Pemerintah Indonesia memutuskan untuk menarik Special Drawing Rights [SDR] sebesar 4,46 miliar SDR atau setara dengan US$6,31 miliar dari (IMF).
Hal ini terungkap dari laporan cadangan devisa Agustus, dimana Bank Indonesia (BI) mencatat posisi cadangan devisa indonesia mencapai US$144,8 miliar pada akhir Agustus 2021. Posisi tersebut meningkat sebesar US$7,5 miliar jika dibandingkan dengan posisi pada akhir Juli 2021 sebesar US$137,3 miliar.
“Peningkatan posisi cadangan devisa pada Agustus 2021 terutama karena adanya tambahan alokasi Special Drawing Rights [SDR] sebesar 4,46 miliar SDR atau setara dengan US$6,31 miliar [Rp90,23 triliun] yang diterima oleh Indonesia dari IMF,” kata Kepala Departemen Komunikasi BI Erwin Haryono, Selasa (7/9/2021).
Erwin sendiri mengemukakan bahwa SDR ini free cost atau tanpa biaya apapun.

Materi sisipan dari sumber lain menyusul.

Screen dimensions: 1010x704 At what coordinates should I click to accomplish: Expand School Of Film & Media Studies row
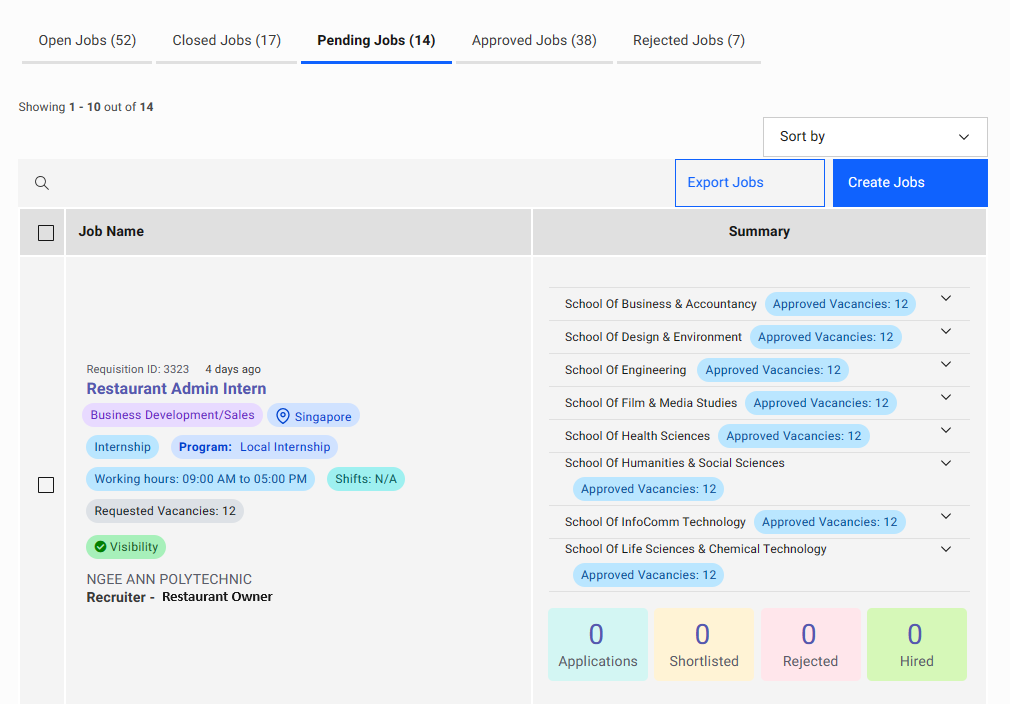(946, 398)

Ini bukan pertama kalinya Indonesia memanfaatkan haknya di IMF. Saat krisis keuangan 1998, Indonesia juga menarik bantuan dari IMF.
Saat itu, Presiden Soeharto melakukan penandatangan kesepakatan dengan Direktur Pelaksana IMF Micheal Camdesus pada 15 Januari 1997, 23 tahun silam.
Pada 31 Oktober 1997, Indonesia menandatangani Letter of Intent atau LoI yang pertama dengan IMF. Lembaga itu kemudian mencairkan bantuan sebesar SDR 7,3 miliar kepada pemerintah Indonesia pada 5 November 1997. Pencairan pertama senilai SDR 2,2 miliar.
Dikutip dari buku 'Ekonomi Indonesia dalam Lintasan Sejarah' yang ditulis Boediono, pada akhir masa pelaksanaan tiap LoI, IMF akan datang ke Indonesia dan mengecek langsung.
Dalam masa krisis, pembaruan LoI berkembang cepat dan bisa dilakukan tiap bulan. Namun, LOI pertama tidak berhasil. Kemudian, terjadilah LoI kedua yang ditandatangani Presiden Soeharto pada 15 Januari 1998.
Pada 25 Agustus 1998, IMF kembali menyalurkan bantuan kepada Indonesia, kali ini dalam bentuk extended fund facility (eff) senilai SDR 5,38 miliar, tetapi yang dicairkan hanya SDR 3,8 miliar. Selanjutnya, pada 4 Februari 2000, Indonesia kembali menerima bantuan sebesar SDR 3,64 miliar.
Namun, kondisi Indonesia pada 1998 tidak menunjukkan perbaikan. Rupiah anjlok dan terjadi likuidasi 16 bank di Tanah Air. Warga panik sehingga terjadi rush di mana-mana.
Dikutip dari Tempo.co, pinjaman IMF tersebut kemudian dicairkan secara bertahap hingga 2003. Utang tersebut diklaim telah lunas pada Oktober 2006 saat pemerintahan SBY. Sisa cicilan utang yang dijadwalkan jatuh tempo pada 2010 senilai total US$ 7,5 miliar, dipercepat pelunasannya pada 2006. Pada Juni 2006, bank sentral telah membayar US$3,7 miliar kepada IMF.